Die Glocken läuteten zum Komplet, als sich Vallon und Richard auf den Weg zu ihrer Verabredung mit Aaron machten. In den dämmrigen Straßen vernagelten die Ladenbesitzer ihre Fenster, und die Leute beeilten sich, nach Hause zu kommen. Der Burgfried ragte knochenweiß in den vom Abendrot gefärbten Himmel.

«Ich wünschte, Hero wäre bei uns», sagte Richard. «Er hätte es sich verdient, den Erfolg unseres Plans mitzuerleben.»

«Der Erfolg ist noch nicht sicher. Drogo hat unsere Absichten bestimmt erraten. Es gibt nicht viele Geldverleiher in England. Er könnte schon bei Aaron gewesen sein.»

«Er kann den Juden nichts befehlen. Sie sind nicht einmal normannische Untertanen. Der König hat sie als persönliches Eigentum aus Rouen hergebracht.»
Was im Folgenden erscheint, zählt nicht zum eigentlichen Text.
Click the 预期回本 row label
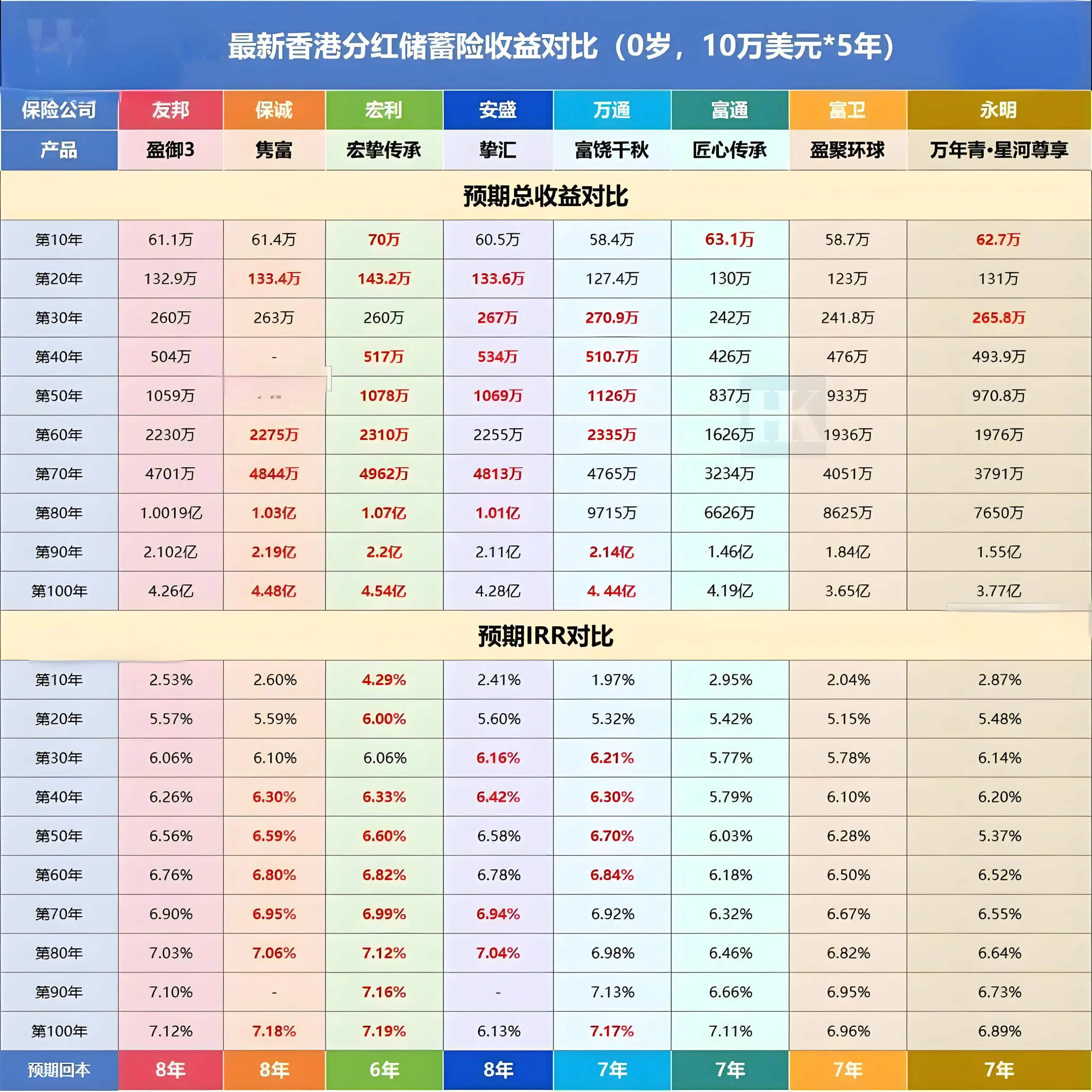 click(x=59, y=1069)
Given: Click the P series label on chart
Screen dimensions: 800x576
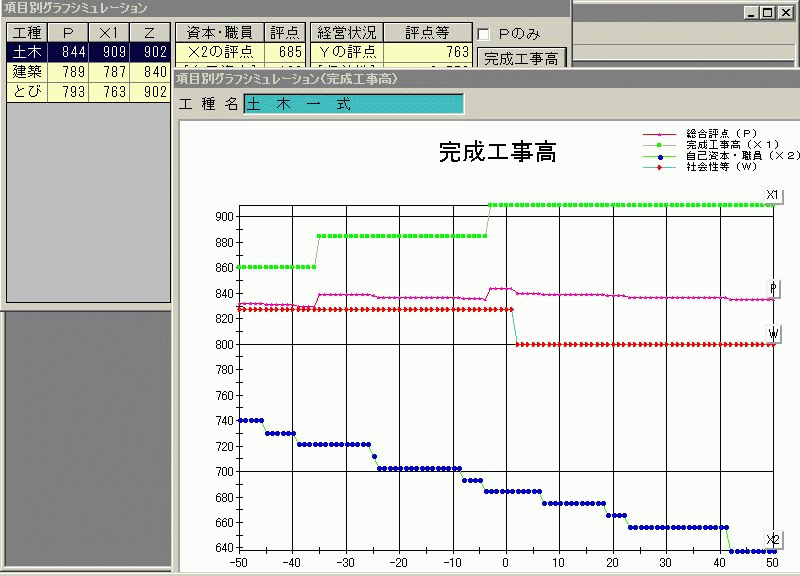Looking at the screenshot, I should (x=773, y=288).
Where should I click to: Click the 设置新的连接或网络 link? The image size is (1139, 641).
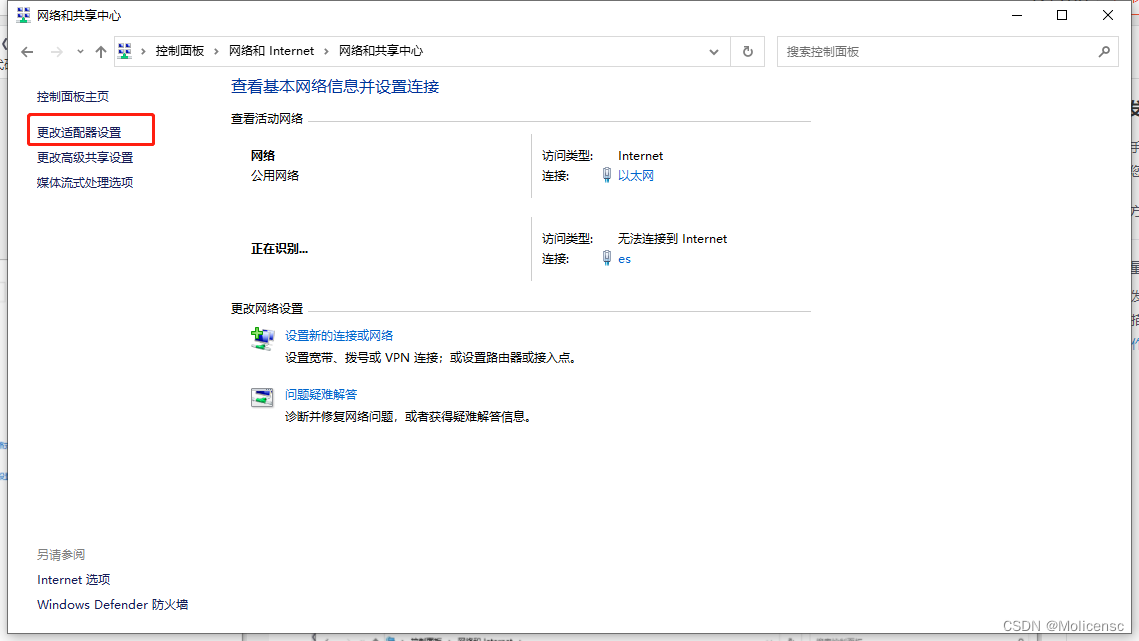[339, 336]
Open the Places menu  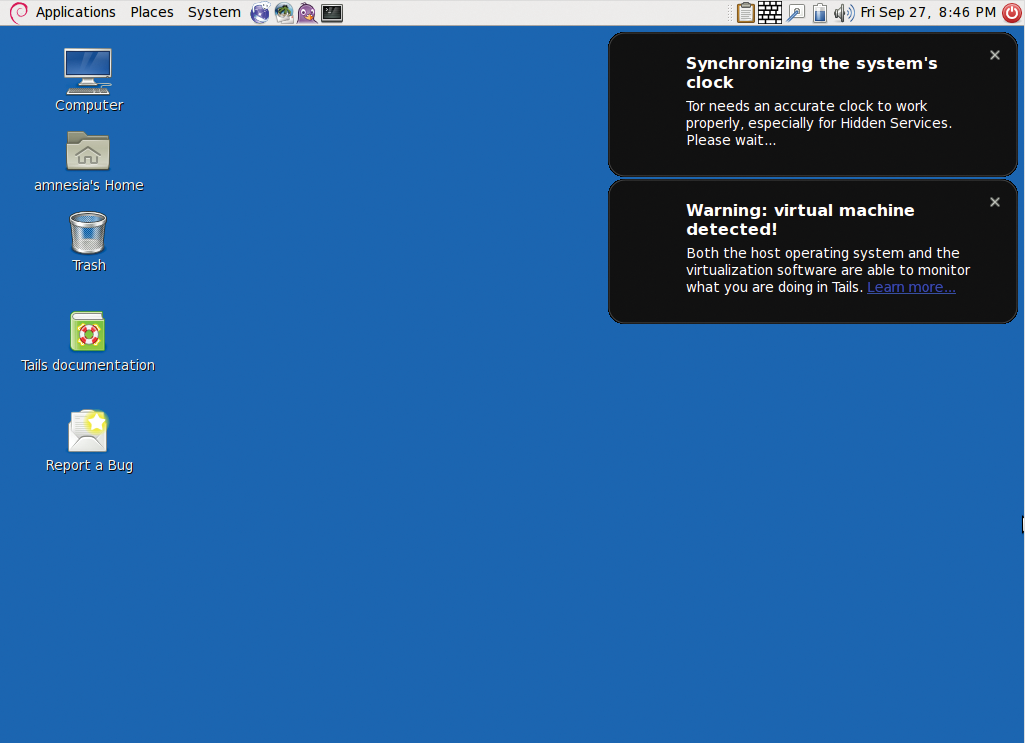coord(152,12)
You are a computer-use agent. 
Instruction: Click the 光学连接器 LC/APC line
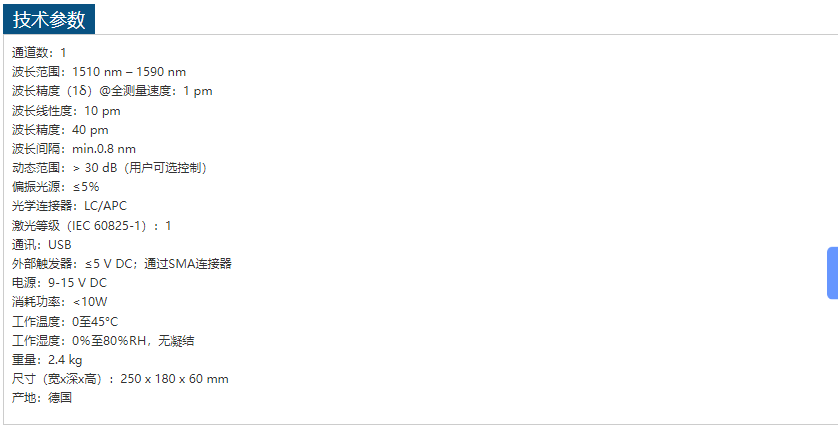point(70,206)
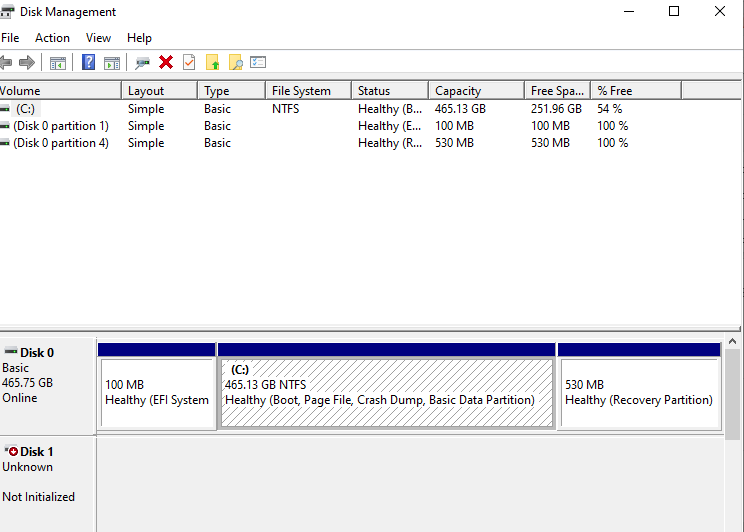Select the 100 MB EFI System partition block

click(157, 392)
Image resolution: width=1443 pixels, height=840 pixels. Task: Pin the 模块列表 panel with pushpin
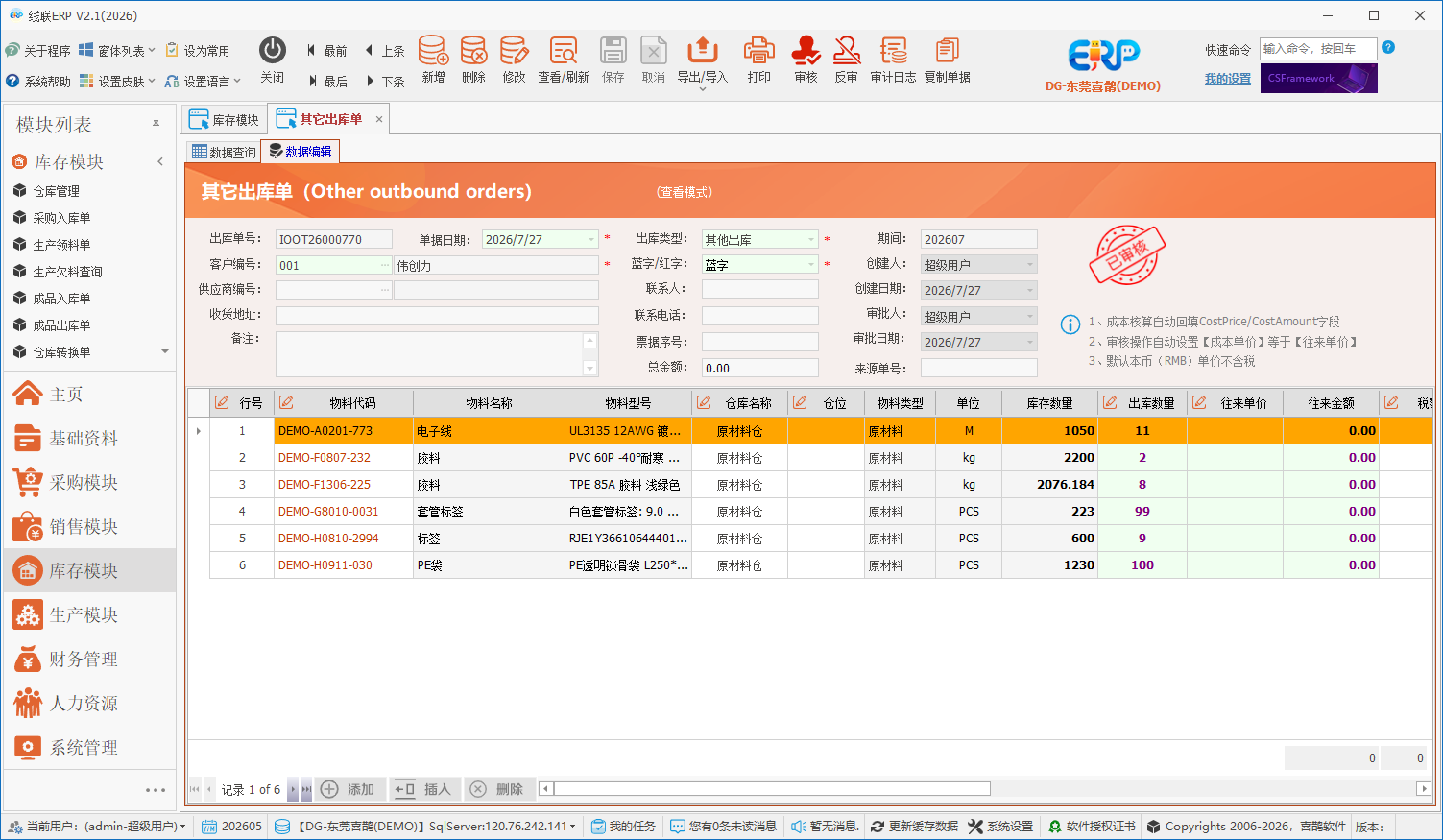tap(156, 125)
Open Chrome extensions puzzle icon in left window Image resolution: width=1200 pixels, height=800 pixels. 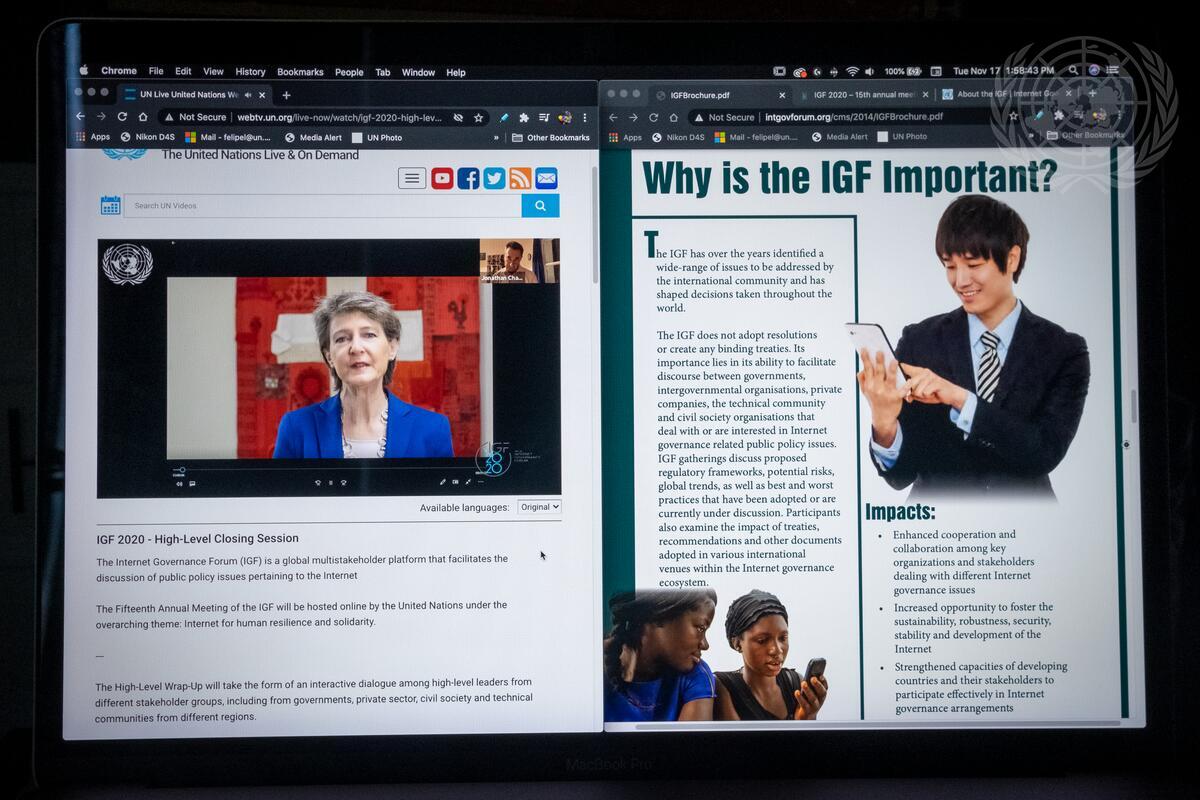[x=524, y=117]
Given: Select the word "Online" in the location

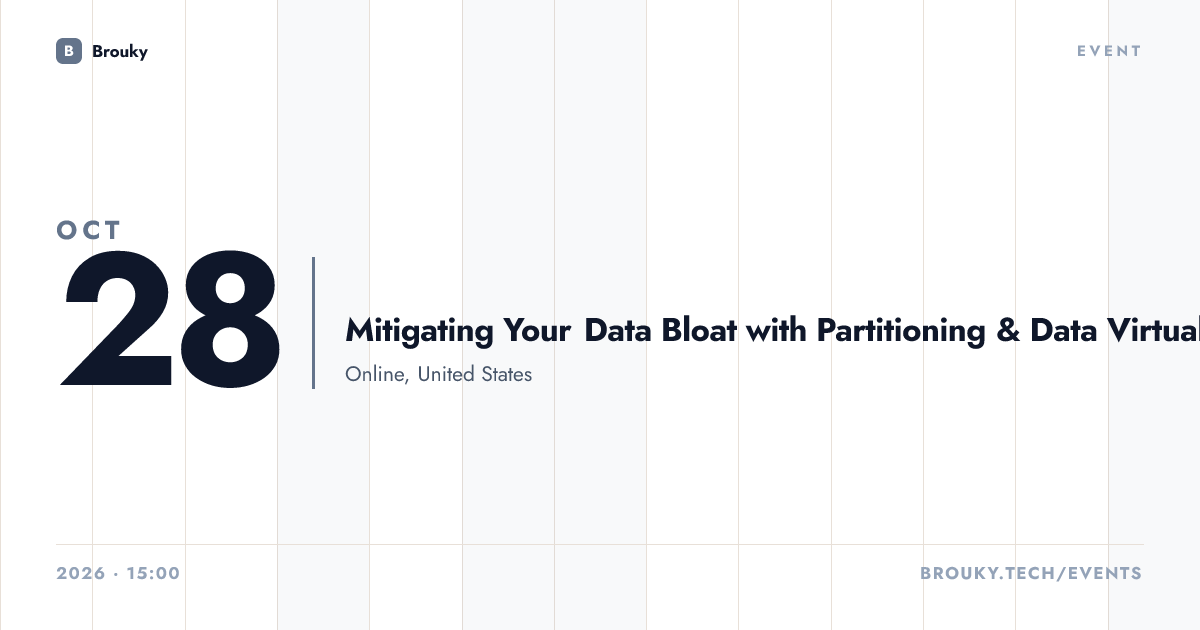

Die Straße mündete in den weiten Platz um die Burg – ein massiver Bau, der auf einem künstlichen Erdhügel errichtet worden war. In der Mitte des Platzes standen ein Schafott und mehrere Geißelsäulen. Die Köpfe hingerichteter Übeltäter steckten auf Stangen, die über dem Burgtor aufgepflanzt worden waren. Das Haus des Juden Aaron lag in Sichtweite des Torwegs an der Ecke einer Straße, die zum Heumarkt führte. Es war ein beachtliches zweistöckiges Steinhaus mit fensterlosem Erdgeschoss. Die Fenster des ersten Stocks waren mit Eisenstangen und Läden gesichert. Stufen führten zu einer mit Eisenbändern beschlagenen Holztür in einem gemauerten Rundbogen. Vallon hob den schweren Klopfer.

Die Klappe hinter einer vergitterten Luke wurde geöffnet, und ein ernst blickendes Auge betrachtete sie durch das Gitter. Dann wurden mehrere schwere Riegel zurückgeschoben, und die Tür schwang auf. Ein junger, zartgliedriger Mann winkte sie herein. Statt der üblichen Wohnhalle betraten sie einen Flur, der an mehreren Zimmern vorbeiführte. Vallon hatte das Gefühl, dass sich hinter den geschlossenen Türen Menschen befanden. Er glaubte, gedämpfte Frauenstimmen zu hören. Die letzte Tür stand offen. Der Jüngling bat sie hinein. Der Raum war weder besonders groß noch aufwendig eingerichtet, doch ein Aufschimmern von Silber, der dicke, maurische Teppich und der Geruch nach Bienenwachs verliehen dem Zimmer eine Atmosphäre maßvoll gelebten Wohlstandes. Aaron, angetan mit einem seidenen Gewand und einem Turban, stand bei einem glänzend polierten Tisch, auf dem in einer Schale duftende Rosenblätter lagen. Hinter ihm war eine Feuerstelle in die Wand gemauert, in der wärmende Flammen züngelten. Neben dem geschlossenen Glasfenster zwitscherte ein Goldfinkenpärchen in einem Käfig.